El investigador de la Universidad Autónoma del Estado de Hidalgo, Emmanuel Román Espinosa Lucas, dice que este género se reconoce por tratar temas que pueden resultar alternativos a la ya conocida historieta comercial, dependiendo de la cultura y sociedad en cada país.
“La novela gráfica se sale de los temas comerciales, de los más conocidos o hegemónicos para darle paso a la autobiografía, los sucesos históricos, la vida cotidiana, la ciencia ficción en sus diferentes ramas, entre muchas más; sin embargo, esto es a criterio del propio autor, por lo que los temas clásicos de superhéroes o comedia pueden ser tomados, eso sí, con una narrativa diferente a la acostumbrada a su homónimo el cómic”.

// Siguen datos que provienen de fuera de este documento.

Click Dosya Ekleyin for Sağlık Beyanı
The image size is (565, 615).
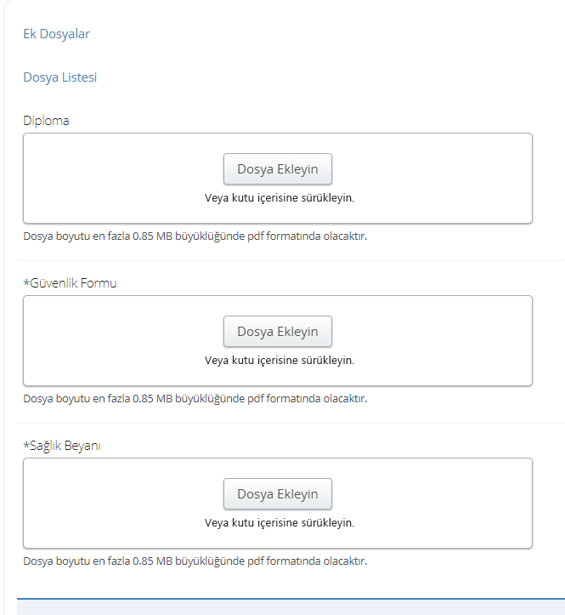pyautogui.click(x=278, y=494)
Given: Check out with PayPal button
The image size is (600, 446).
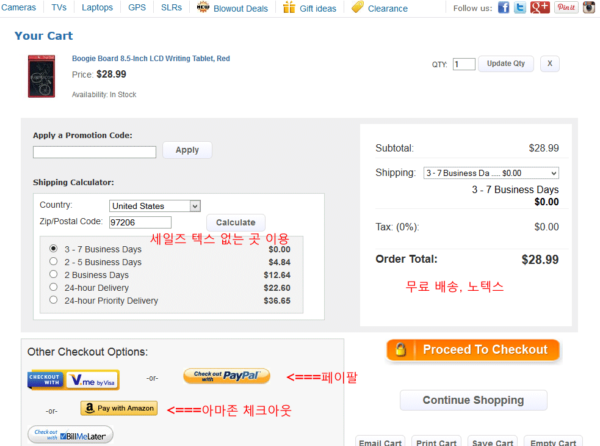Looking at the screenshot, I should [226, 376].
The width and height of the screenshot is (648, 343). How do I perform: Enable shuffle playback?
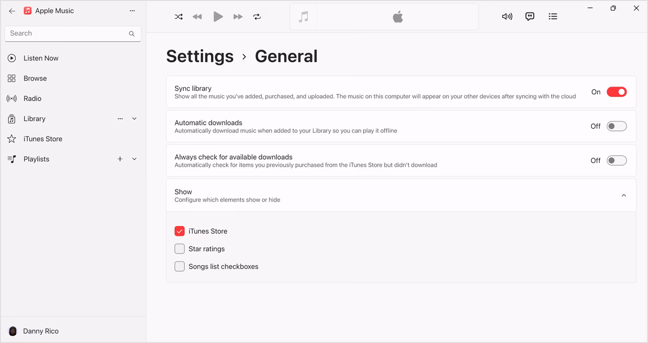179,16
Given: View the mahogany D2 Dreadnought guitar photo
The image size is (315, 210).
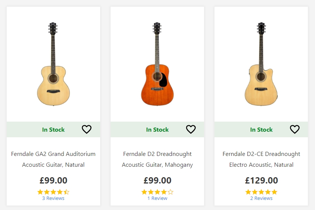Looking at the screenshot, I should tap(157, 64).
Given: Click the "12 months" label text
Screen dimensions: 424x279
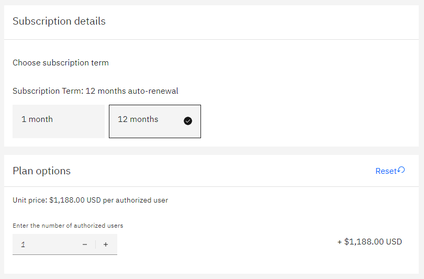Looking at the screenshot, I should (138, 119).
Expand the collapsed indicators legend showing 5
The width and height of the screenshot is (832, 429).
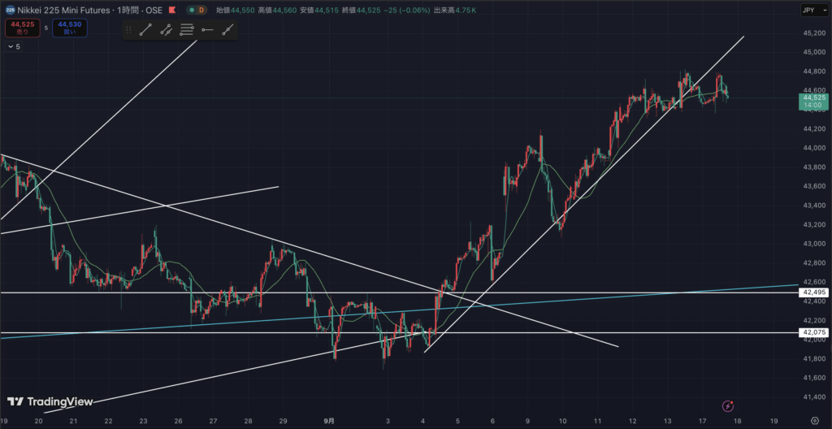coord(13,47)
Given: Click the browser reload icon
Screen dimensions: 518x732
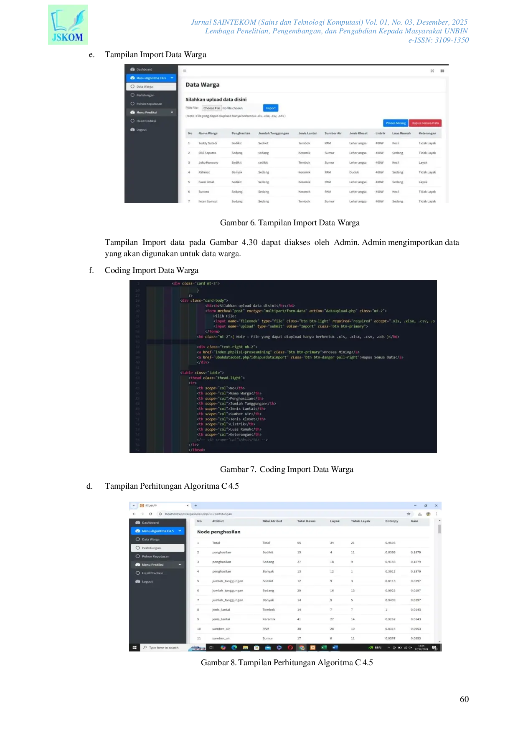Looking at the screenshot, I should pyautogui.click(x=150, y=514).
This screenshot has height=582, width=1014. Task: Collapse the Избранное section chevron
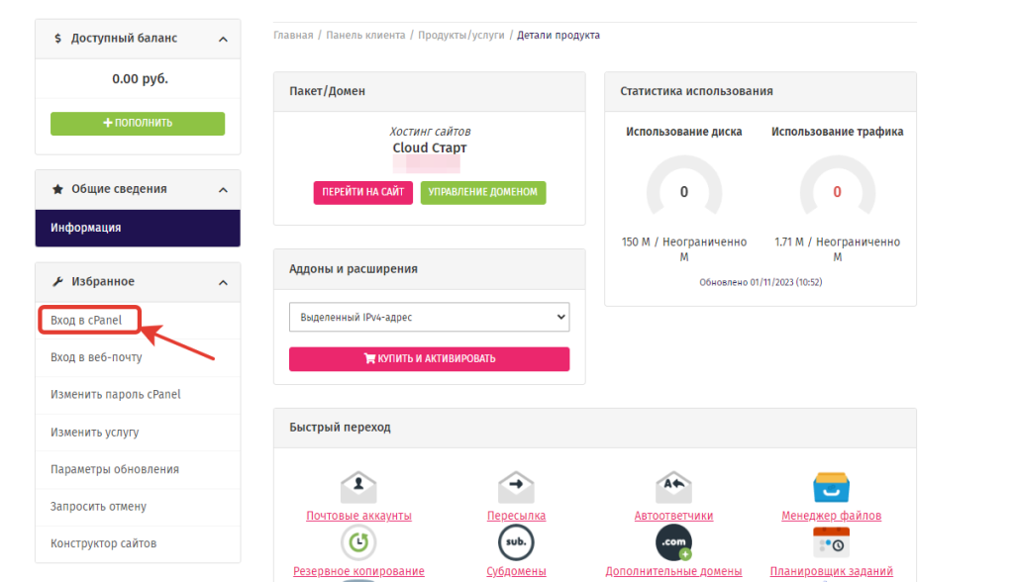223,283
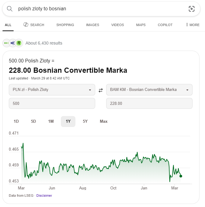Select the 5Y chart range
The image size is (205, 207).
pyautogui.click(x=85, y=121)
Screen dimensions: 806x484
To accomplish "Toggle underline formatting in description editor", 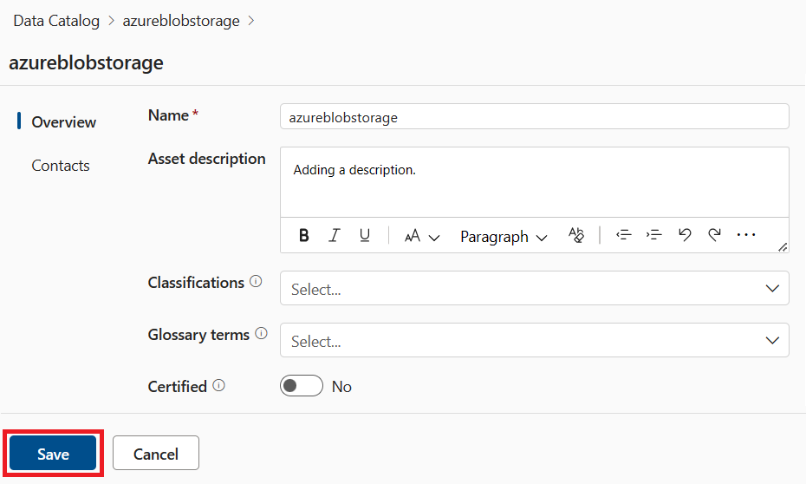I will tap(365, 236).
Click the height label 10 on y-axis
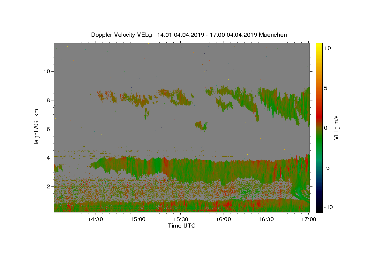383x255 pixels. pos(47,71)
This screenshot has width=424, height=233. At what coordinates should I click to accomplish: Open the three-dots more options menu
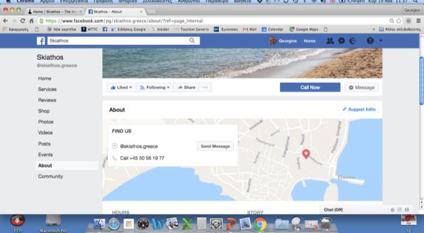coord(205,87)
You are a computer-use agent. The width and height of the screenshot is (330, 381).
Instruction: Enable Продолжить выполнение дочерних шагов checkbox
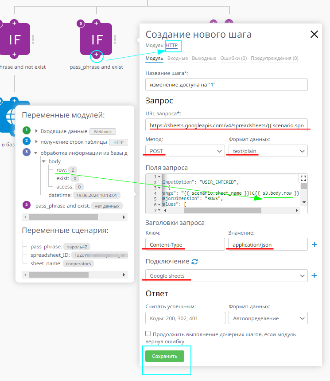click(148, 334)
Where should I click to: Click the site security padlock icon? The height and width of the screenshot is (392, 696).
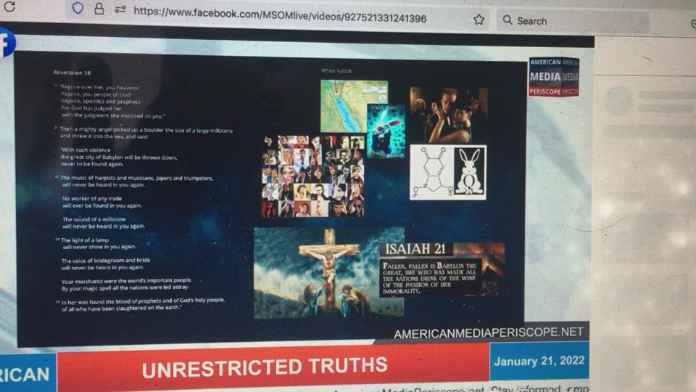tap(99, 9)
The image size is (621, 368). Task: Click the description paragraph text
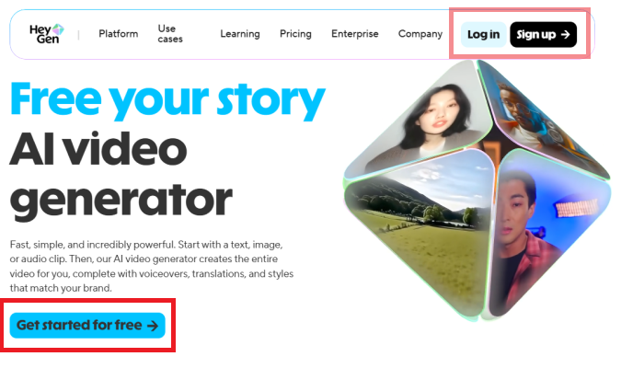[152, 266]
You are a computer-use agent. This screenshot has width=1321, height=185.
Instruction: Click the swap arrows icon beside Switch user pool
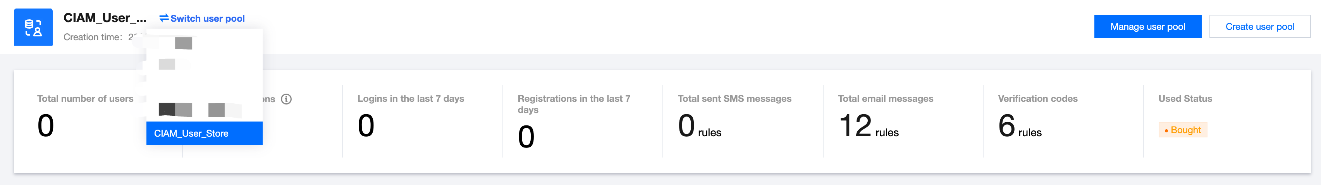point(164,18)
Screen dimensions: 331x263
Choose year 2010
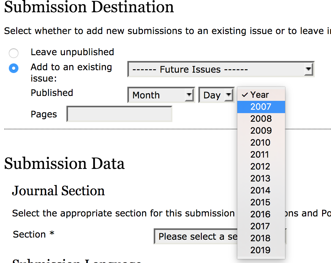coord(261,143)
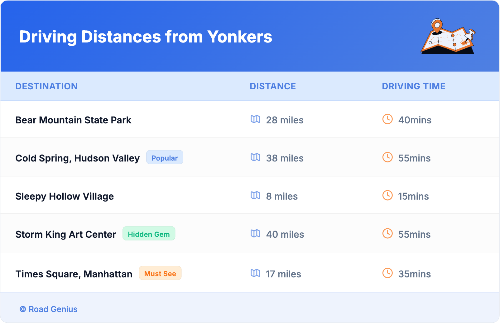Viewport: 500px width, 323px height.
Task: Click the clock icon in Sleepy Hollow row
Action: coord(387,196)
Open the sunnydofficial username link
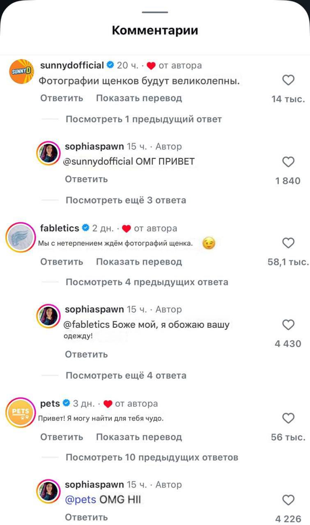Screen dimensions: 310x525 tap(72, 65)
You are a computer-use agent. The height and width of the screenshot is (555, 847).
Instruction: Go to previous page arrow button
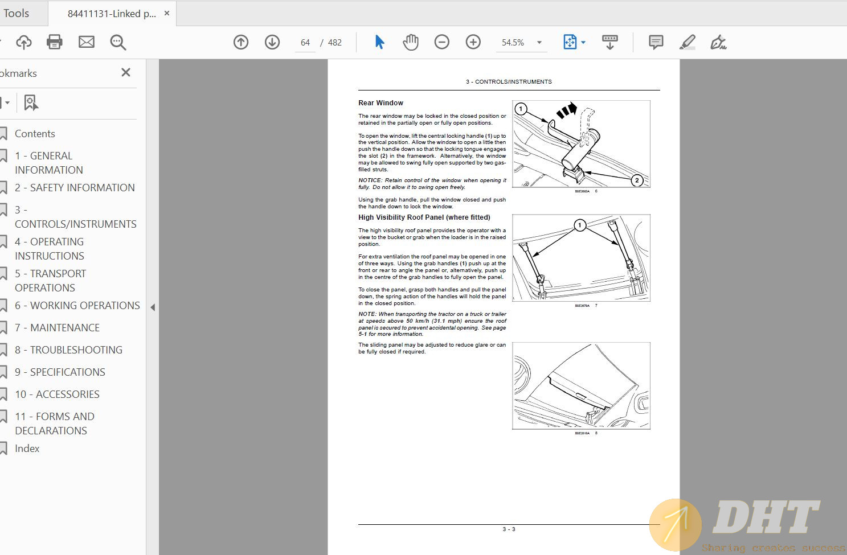click(x=241, y=42)
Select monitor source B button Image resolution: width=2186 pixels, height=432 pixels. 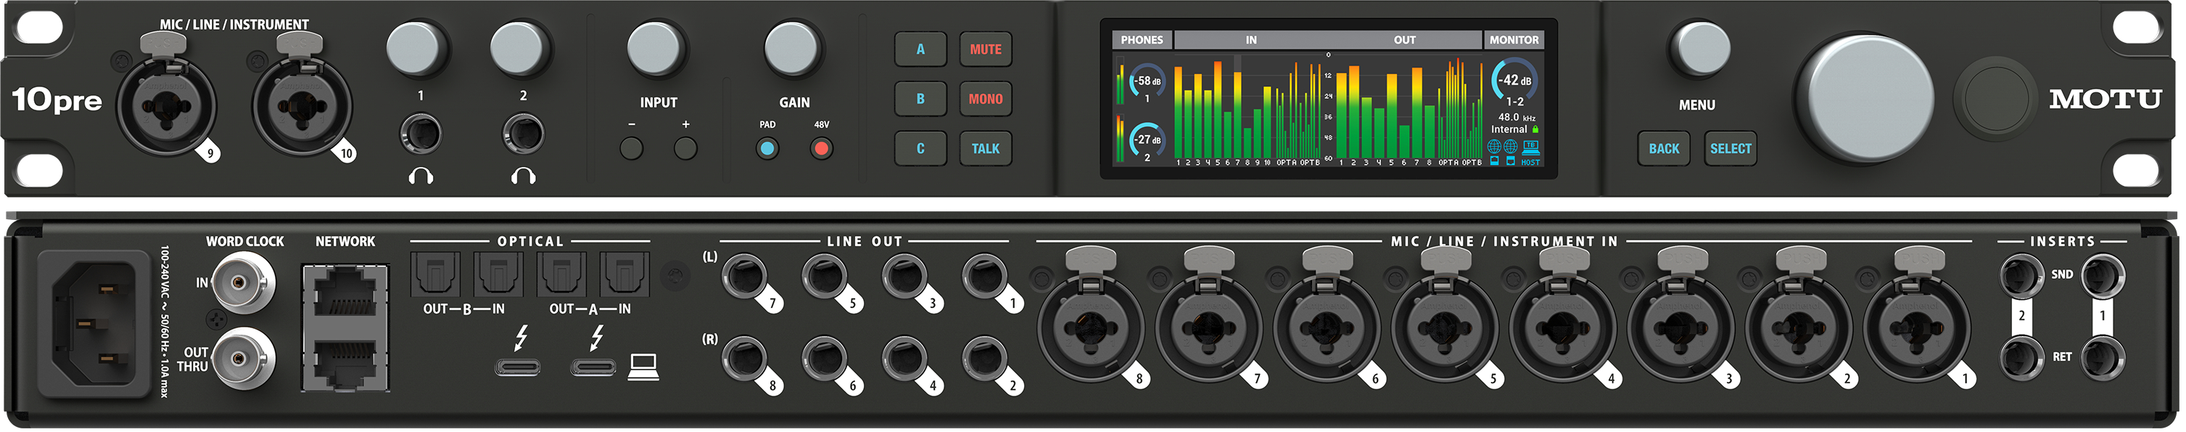click(919, 99)
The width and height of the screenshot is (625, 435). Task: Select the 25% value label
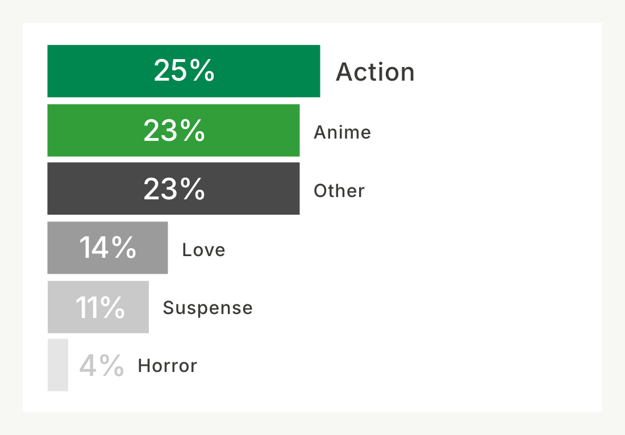tap(184, 71)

En la mayoría de los casos es obra de un único autor; sin embargo, puede existir una participación entre un argumentista o escritor y un dibujante o ilustrador que presentan la obra en formato de libro, donde la trama suele ser larga y abarcar temas profundos, con una atmósfera particular y un desarrollo psicológico de los personajes.
La parte importante de este género es que las ilustraciones toman un punto muy importante, toda vez que los dibujos enriquecen las historias. Si bien la lectura nos ofrece la posibilidad de imaginar los contextos de la narración a través de los ejes de los espacios físicos y temporales, la novela gráfica nos permite observar esos espacios desde la óptica del ilustrador, bajo diferentes tonos o metáforas visuales, para hacerlas lo más claro posible, lo más agradable de ver y comprender.
Antes, el cómic o la historieta era un género poco valorado desde la perspectiva cultural y sobre todo, desde su aportación al fomento de la lectura. Hoy desde otra perspectiva y otros gustos, la historieta ha evolucionado y trascendido. Con la novela gráfica se reinventan las formas de la lectura, más aún, la reconstrucción de la relación entre la imagen y la palabra.